Data under study: Begin
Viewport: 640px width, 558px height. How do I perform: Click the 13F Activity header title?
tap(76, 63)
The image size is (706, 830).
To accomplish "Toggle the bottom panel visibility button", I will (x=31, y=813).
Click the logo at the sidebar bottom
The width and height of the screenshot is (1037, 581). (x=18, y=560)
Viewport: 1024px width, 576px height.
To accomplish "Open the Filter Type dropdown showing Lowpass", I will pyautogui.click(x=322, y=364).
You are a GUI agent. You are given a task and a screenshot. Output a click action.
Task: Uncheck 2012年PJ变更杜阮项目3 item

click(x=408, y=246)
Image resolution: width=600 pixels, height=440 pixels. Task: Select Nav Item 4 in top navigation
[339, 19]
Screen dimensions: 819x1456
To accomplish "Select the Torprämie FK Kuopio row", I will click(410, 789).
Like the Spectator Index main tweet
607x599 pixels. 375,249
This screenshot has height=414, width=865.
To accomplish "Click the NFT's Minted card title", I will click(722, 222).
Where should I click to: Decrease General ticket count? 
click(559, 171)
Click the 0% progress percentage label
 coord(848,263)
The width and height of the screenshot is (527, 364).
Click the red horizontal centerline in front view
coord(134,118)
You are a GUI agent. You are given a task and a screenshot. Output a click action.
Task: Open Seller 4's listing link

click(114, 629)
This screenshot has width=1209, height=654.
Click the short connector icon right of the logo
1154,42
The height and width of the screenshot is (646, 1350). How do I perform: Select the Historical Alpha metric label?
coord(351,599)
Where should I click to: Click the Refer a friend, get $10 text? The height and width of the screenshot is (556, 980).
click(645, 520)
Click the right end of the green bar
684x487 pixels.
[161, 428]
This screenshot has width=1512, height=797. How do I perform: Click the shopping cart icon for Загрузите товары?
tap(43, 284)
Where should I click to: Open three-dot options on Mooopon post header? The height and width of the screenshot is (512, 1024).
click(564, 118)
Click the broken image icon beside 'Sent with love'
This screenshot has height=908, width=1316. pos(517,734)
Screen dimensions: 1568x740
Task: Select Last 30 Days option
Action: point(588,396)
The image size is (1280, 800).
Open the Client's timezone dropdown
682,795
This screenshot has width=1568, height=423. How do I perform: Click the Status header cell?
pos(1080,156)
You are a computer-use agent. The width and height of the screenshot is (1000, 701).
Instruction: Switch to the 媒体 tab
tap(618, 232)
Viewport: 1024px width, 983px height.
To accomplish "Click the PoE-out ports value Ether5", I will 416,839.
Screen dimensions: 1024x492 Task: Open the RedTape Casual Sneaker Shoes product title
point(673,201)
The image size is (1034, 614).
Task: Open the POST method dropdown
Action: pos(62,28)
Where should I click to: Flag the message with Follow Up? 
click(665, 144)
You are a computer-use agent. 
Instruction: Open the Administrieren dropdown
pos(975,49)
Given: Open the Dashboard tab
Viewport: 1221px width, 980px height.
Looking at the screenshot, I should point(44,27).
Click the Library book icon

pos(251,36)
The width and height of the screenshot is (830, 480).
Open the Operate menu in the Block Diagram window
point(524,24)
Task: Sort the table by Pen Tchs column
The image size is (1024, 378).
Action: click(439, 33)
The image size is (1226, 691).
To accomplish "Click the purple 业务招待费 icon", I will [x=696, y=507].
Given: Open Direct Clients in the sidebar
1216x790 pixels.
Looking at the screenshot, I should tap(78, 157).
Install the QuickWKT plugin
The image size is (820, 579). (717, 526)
Data under study: End
Work required: Write every entry out again. Keep each one exact.

Answer:
Viewport: 640px width, 558px height. How do I perform: Click the 13F Activity header title?
tap(76, 63)
The image size is (706, 830).
To accomplish "Toggle the bottom panel visibility button", I will (x=31, y=813).
Click the logo at the sidebar bottom
The width and height of the screenshot is (1037, 581). (x=18, y=560)
Viewport: 1024px width, 576px height.
To accomplish "Open the Filter Type dropdown showing Lowpass", I will pyautogui.click(x=322, y=364).
You are a GUI agent. You are given a task and a screenshot. Output a click action.
Task: Uncheck 2012年PJ变更杜阮项目3 item

click(x=408, y=246)
Image resolution: width=600 pixels, height=440 pixels. Task: Select Nav Item 4 in top navigation
[339, 19]
Screen dimensions: 819x1456
To accomplish "Select the Torprämie FK Kuopio row", I will click(410, 789).
Like the Spectator Index main tweet
607x599 pixels. 375,249
This screenshot has height=414, width=865.
To accomplish "Click the NFT's Minted card title", I will click(722, 222).
Where should I click to: Decrease General ticket count? 
click(559, 171)
Click the 0% progress percentage label
 coord(848,263)
The width and height of the screenshot is (527, 364).
Click the red horizontal centerline in front view
coord(134,118)
You are a GUI agent. You are given a task and a screenshot. Output a click action.
Task: Open Seller 4's listing link

click(114, 629)
This screenshot has width=1209, height=654.
Click the short connector icon right of the logo
1154,42
The height and width of the screenshot is (646, 1350). How do I perform: Select the Historical Alpha metric label?
coord(351,599)
Where should I click to: Click the Refer a friend, get $10 text? The height and width of the screenshot is (556, 980).
click(645, 520)
Click the right end of the green bar
684x487 pixels.
[161, 428]
This screenshot has width=1512, height=797. How do I perform: Click the shopping cart icon for Загрузите товары?
tap(43, 284)
Where should I click to: Open three-dot options on Mooopon post header? The height and width of the screenshot is (512, 1024).
click(564, 118)
Click the broken image icon beside 'Sent with love'
This screenshot has height=908, width=1316. pos(517,734)
Screen dimensions: 1568x740
Task: Select Last 30 Days option
Action: point(588,396)
The image size is (1280, 800).
Open the Client's timezone dropdown
682,795
This screenshot has width=1568, height=423. How do I perform: Click the Status header cell?
pos(1080,156)
You are a computer-use agent. The width and height of the screenshot is (1000, 701).
Instruction: Switch to the 媒体 tab
tap(618, 232)
Viewport: 1024px width, 983px height.
To accomplish "Click the PoE-out ports value Ether5", I will 416,839.
Screen dimensions: 1024x492 Task: Open the RedTape Casual Sneaker Shoes product title
point(673,201)
The image size is (1034, 614).
Task: Open the POST method dropdown
Action: pos(62,28)
Where should I click to: Flag the message with Follow Up? 
click(665, 144)
You are a computer-use agent. 
Instruction: Open the Administrieren dropdown
pos(975,49)
Given: Open the Dashboard tab
Viewport: 1221px width, 980px height.
Looking at the screenshot, I should point(44,27).
Click the Library book icon

pos(251,36)
The width and height of the screenshot is (830, 480).
Open the Operate menu in the Block Diagram window
point(524,24)
Task: Sort the table by Pen Tchs column
The image size is (1024, 378).
Action: click(439, 33)
The image size is (1226, 691).
To accomplish "Click the purple 业务招待费 icon", I will [x=696, y=507].
Given: Open Direct Clients in the sidebar
1216x790 pixels.
Looking at the screenshot, I should tap(78, 157).
Install the QuickWKT plugin
The image size is (820, 579). (717, 526)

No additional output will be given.